Fui em três dias no Fórum blumenauense. O primeiro apresentou um público de pouquíssimas pessoas e um fraco corpo de debatedores formado pelos organizadores/apoiadores do evento. As reflexões de maior contribuição neste dia vieram da minguada plateia. A segunda visita foi mais proveitosa, os debatores trouxeram visões e discussões mais proveitosas e algumas referências diferentes — a mesa nesse dia foi formada por Carlos Henrique Schroeder (creio que radicado em Jaraguá do Sul), Joca Terron (MT/SP) e Sérgio Fantini (MG). Na última oportunidade a plateia estava — de estudantes (de ensino médio suponho) de algum colégio da região. Um público díspar do tema do dia: "Mercado Editorial". Excetuando-se esses alunos, o mesmo público diminuto.

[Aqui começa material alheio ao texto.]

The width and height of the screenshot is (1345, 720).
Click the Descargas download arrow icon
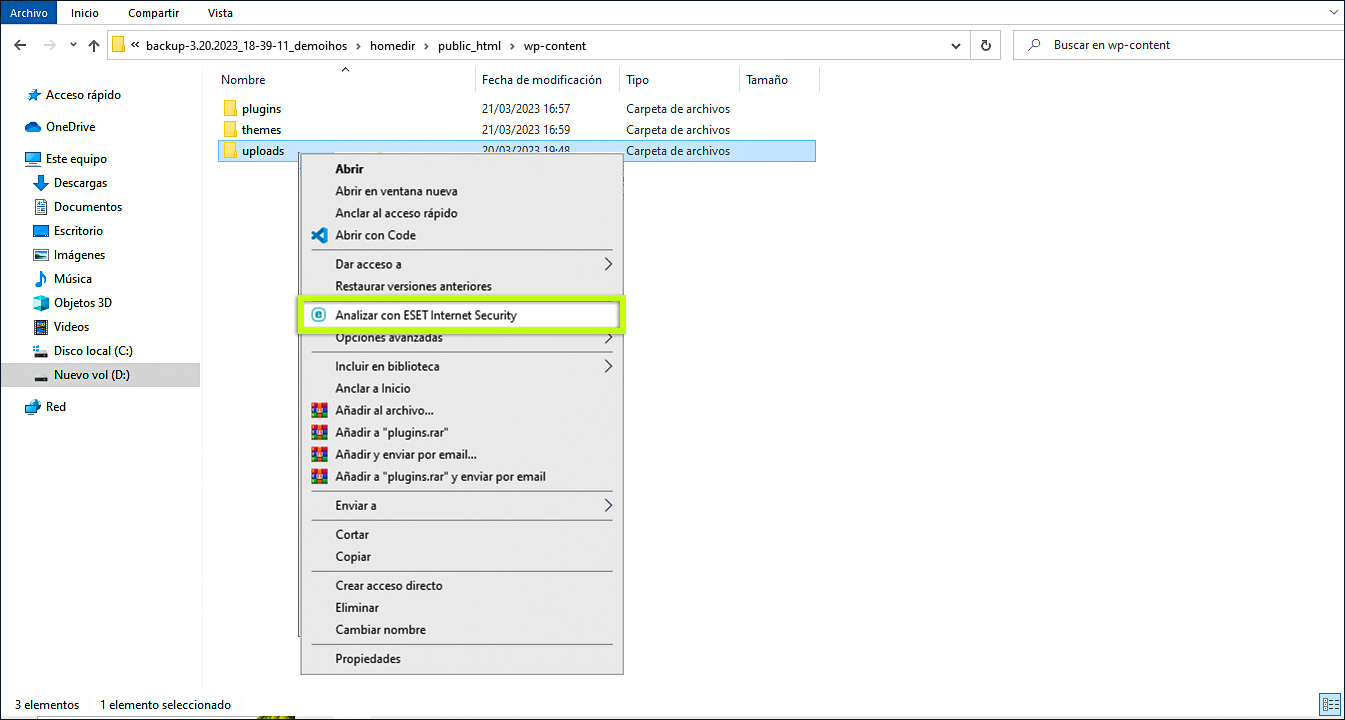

Em Brusque, a feira contava com um grande atração, com o nome de Moacyr Scliar capitaneando a Feira. Não fui à palestra de Scliar, agendada para o meio da tarde de um dia de semana. Mas pensando a feira como um evento de forma profissional, ainda assim o nome de uma grande atração nacional obviamente atrai alguma atenção e holofotes da mídia e reforça de certa forma a imagem do evento. No sábado, dia em que fui a feira, assistia a algumas contações de histórias, com destaque para Afrocontos, Afrocantos, com Toni Edson (Florianópolis). Ao fim um café com escritores com Alcides Buss, de Florianópolis, e outros escritores locais. Por mais que a Feira do Livro de Brusque tenha sido muito melhor organizada e executada que o Fórum de Literatura de Blumenau, esse café deixou um gosto amargo ao fim do evento. A plateia era quase toda formada por esses escritores — faço aqui um forte esforço para não colocar entre aspas a palavra. O debate começou com uma "breve" (dessa vez não resiste às aspas) apresentação de cada um. Talvez o mais breve tenha sido o convidado principal, Alcides Buss. O restante da apresentação se alongou em um mar de "eus" e "meus" pouco produtivo, seguido por sessões de auto-ajuda, motivação e aves cujos olhos falavam de amor incondicional (nem perguntem!). Buss ficou como uma boia de sensatez onde alguns tentavam se agarrar enquanto viam o tal café naufragar. Talvez aí identifique-se uma fragilidade dos eventos de escritores locais: a pobreza de matéria-prima. Ou a abundância de correlatos e "wannabes" que soprepujam as iniciativas de certa valia literária.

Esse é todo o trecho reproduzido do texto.